Due to the close proximity of tumor to hypotympanum and jugular bulb the exact site
of origin is sometimes difficult to determine.[2]
Glomangioma or “true” glomus tumor is one of the rarest differentials for middle ear
mass behind an intact tympanic membrane. Arising from the smooth muscles of glomus
bodies, the clinical presentation in one of the reported cases included had whitish
mass behind tympanic membrane with pulsatile tinnitus and hearing.[3]
A vestibular schwannoma though rare could also present in a similar way.[4] Some postulate that the tumors are of intralabyrinthine in origin and extend medially
toward the cerebellopontine angle and laterally into the middle ear via the round
window.[5] Other neurogenic tumors like facial nerve schwannoma and Jacobson’s nerve schwannoma
also form middle ear masses, albeit rarely.[6] These masses present similarly to a glomus tumor. Even imaging findings are quite
similar and virtually indistinguishable. Intraoperatively these tumors could be seen
as tan-pink, firm mass with prominent superficial vasculature.
Another uncommon differential to be considered is middle ear adenoma and are same
as the neuroendocrine (carcinoid) tumors.[7] There are also reports of high riding jugular bulb with intact thick bone presenting
as whitish mass in the mesotympanum.[8]
In spite of the typical location of the tumor, tympanic paraganglioma was not on the
top of our list of differentials for the mass, in view of the scanty vascularity.
The lesion was neither showing any pinkish or reddish hue nor pulsations on otoscopy
or examination under microscope. Even though it appears that more the vascular components
in the lesion, more should be the bleeding, no such correlation could be found out
despite extensive search. The specimen of tympanic paraganglioma under consideration
did show more than usual fibrous stroma in comparison to the vascular channels, but
objective estimation of the same is very difficult, if not impossible.
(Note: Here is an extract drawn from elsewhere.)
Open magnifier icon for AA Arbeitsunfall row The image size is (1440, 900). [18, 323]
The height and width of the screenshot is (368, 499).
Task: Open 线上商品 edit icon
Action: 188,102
This aspect
of vascular tumors of head and neck thus needs further studies and evaluation.
Conclusion
A long list of differential diagnosis should be kept in mind while dealing with white
pale looking mass behind an intact tympanic membrane. Intraoperative finding of less
than expected bleed should not be a criterion for ruling out paraganglioma and a histopathological
examination should always be obtained before making a final diagnosis.